Лишь после, когда музыка смолкла и Гришан из виду скрылся, первая из нас, Анка Снегирева, спохватилась:
- Ой, - говорит, - догоняйте его, парни, скорее, это ведь была тут опять Заманиха, сманила моего милого…
Кинулись мы искать, ближние леса обшарили, звали, кричали, - нет парня нигде.
Старые люди, кои про Заманиху знавали побольше нашего, сказывали потом, что в Урале, возле каменной горы, посреди большой пади, где пешим не пройдешь, на коне не проедешь, у нее свой дом построен. Стоит тот дом на сваях, бревенчатые стены хмелем увиты, дурнопьяном, вместо забора, огорожены, а в горницах всякого лесного богатства не счесть. Сама она, понятно, не сеет, не жнет, но, однако, каждый день шаньги печет. Живет на даровщину, - с мужицких полей хлеб собирает и блудливых коров доит. Про таких-то и говорят у нас: не учи козу, она сама стянет с возу!
Поселила Заманиха гостя у себя в горнице, ковры и половики расстелила, выставила на стол угощение всякое, а чтобы не заскучал он, не опамятовался бы, но пел бы и пел, шкатулку с музыкой к нему ближе подвинула.
Как во сне жил в то время Гришан. Вот уж и неделя миновала. Заря с зарей меняются, дни и ночи проходят, а он не ест, не пьет, только Заманиху песнями ублажает. Уже все песни, какие знал, полностью перепел, по второму кругу их начал, но Заманиха и на миг его одного не оставляла, чудной музыкой-то, как сетью, продолжала опутывать. Дожидалась, когда он устанет и уснет, чтобы у сонного голос отнять.
Ну, впрочем, нашего мужика, уральца, в какой воз ни запрягай, он сдюжит.

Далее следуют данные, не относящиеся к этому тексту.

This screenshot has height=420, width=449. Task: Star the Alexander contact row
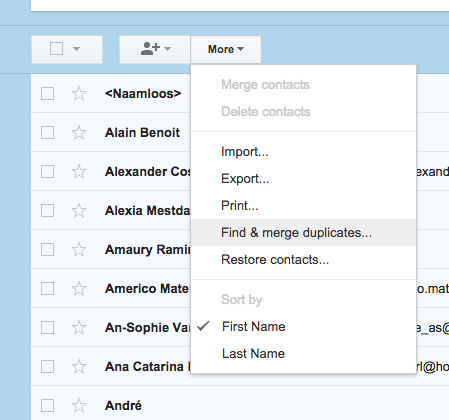pyautogui.click(x=79, y=172)
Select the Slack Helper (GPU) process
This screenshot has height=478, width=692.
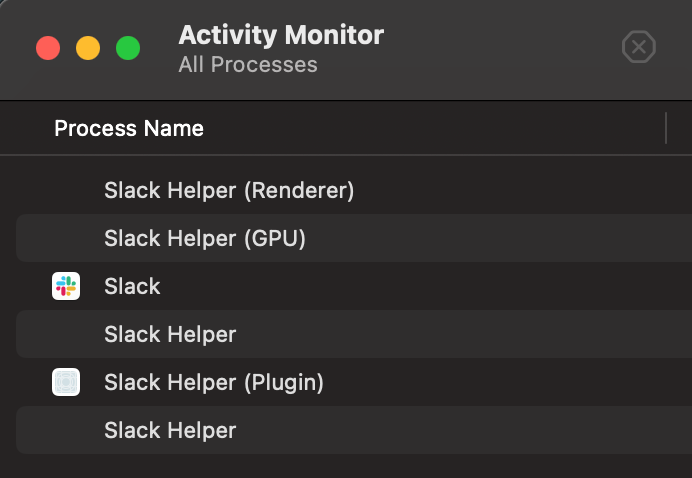click(205, 238)
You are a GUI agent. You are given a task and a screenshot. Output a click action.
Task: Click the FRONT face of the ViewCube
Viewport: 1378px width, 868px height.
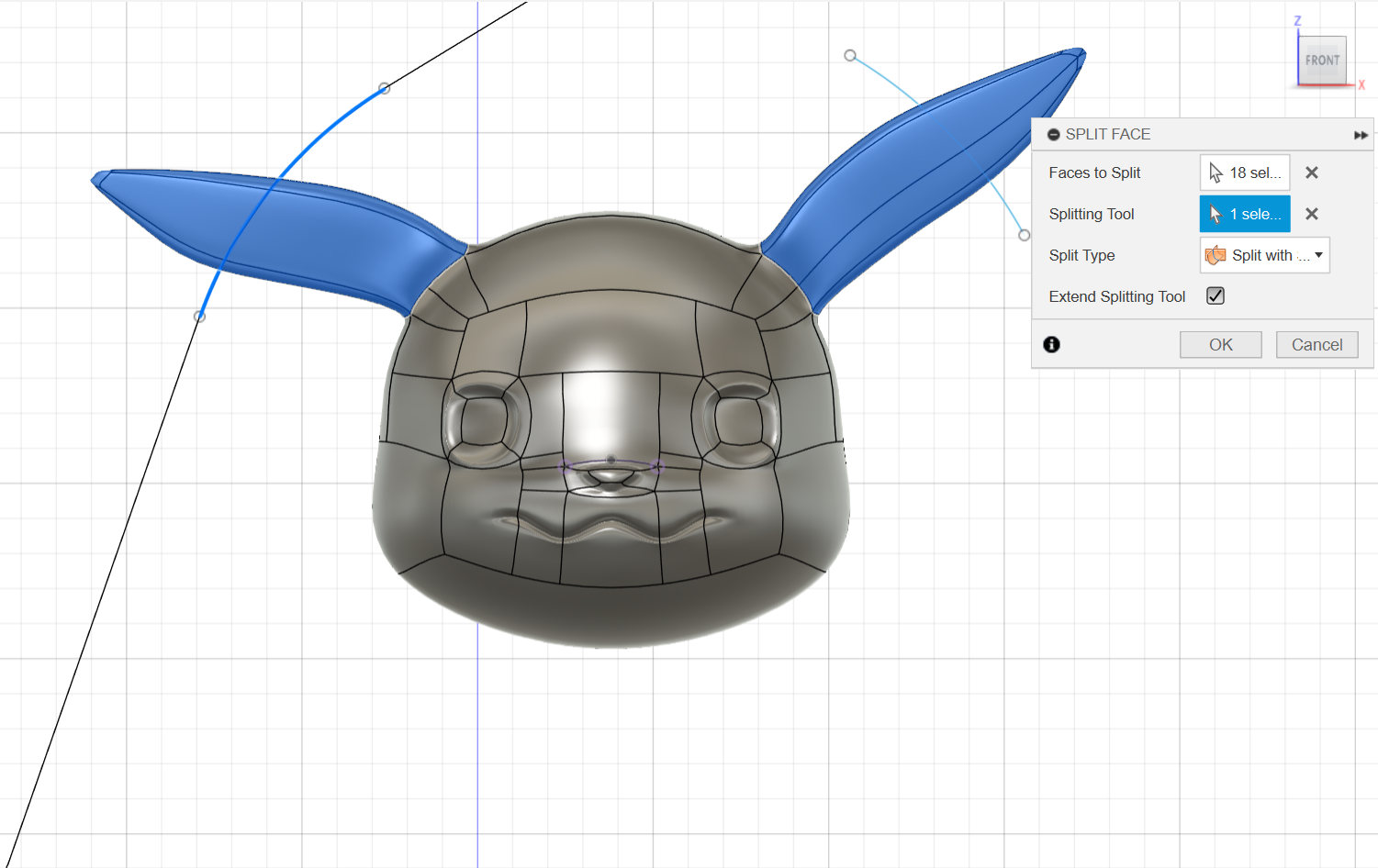coord(1323,61)
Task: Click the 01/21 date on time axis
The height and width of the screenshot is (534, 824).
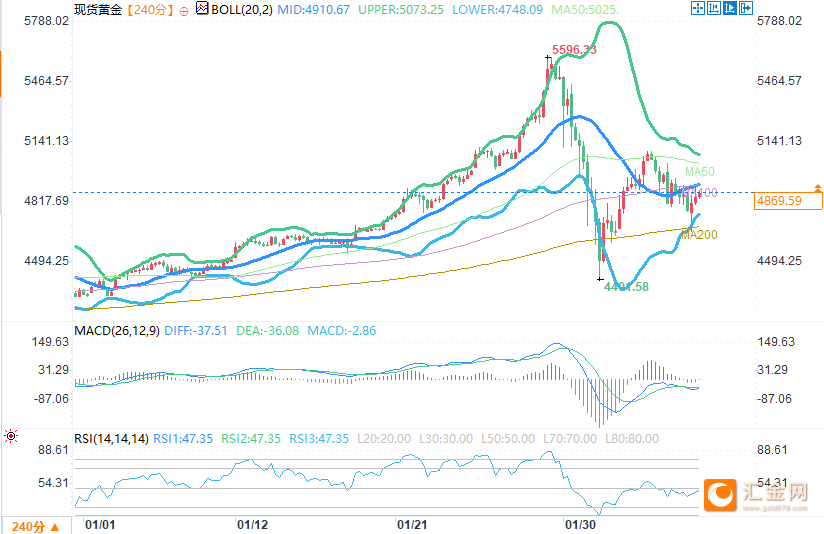Action: tap(414, 524)
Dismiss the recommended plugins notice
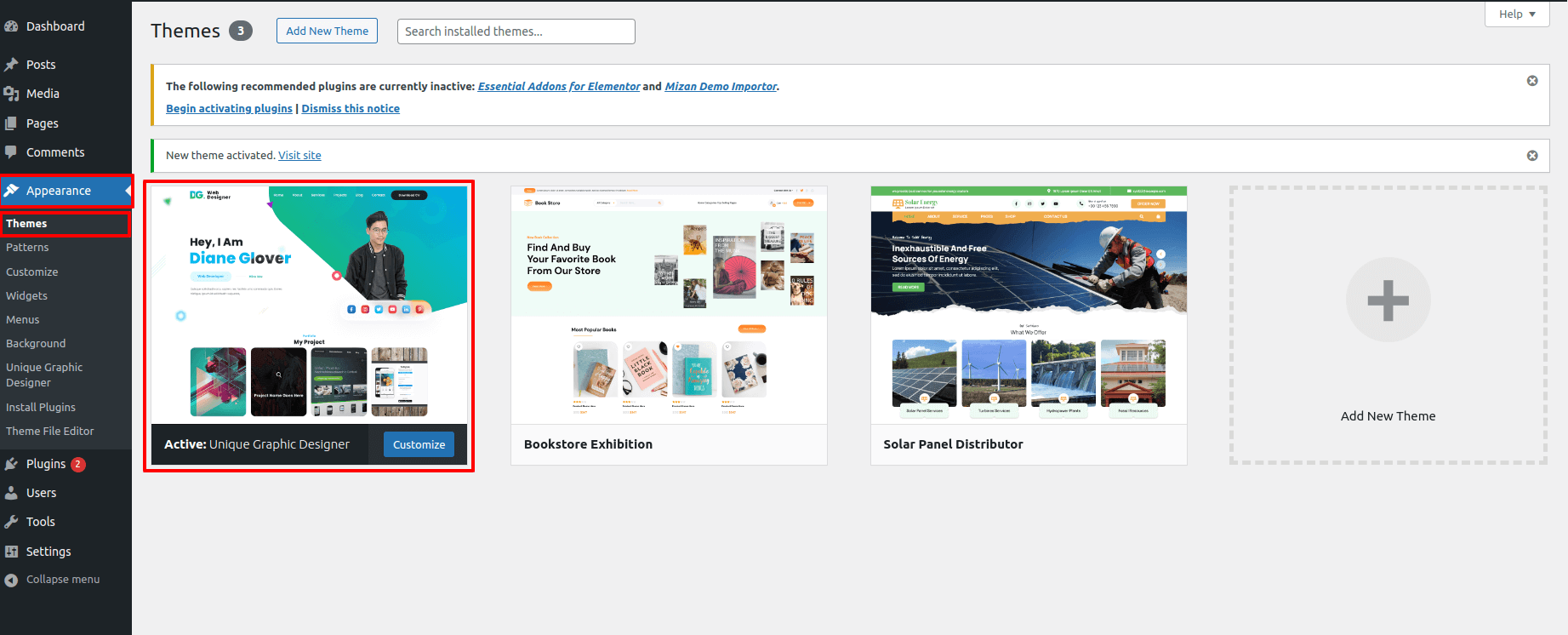Screen dimensions: 1568x635 (x=1531, y=81)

Не могла Заманиха Гришана пересидеть, сама задремала. Сразу в шкатулке-то музыка кончилась. Тут лишь встряхнулся парень: что такое? Где это он? У кого? Пошто людей не видать? Пошто песни-то он поет все старые, давно перепетые? А оглянулся туда-сюда - стены да потолок горницы, за окошком топи, валежники, глухота дремучая! Да вот еще у простенка на перине какая-то баба лежит. Ох ты-ы! Ведь это же Заманиха! И в голове-то у него сразу просветлело.
Подобрал он веревку покрепче, из конопляной кудели плетеную, сгреб Заманиху, потом вместе с периной прикрутил к скобе у простенка.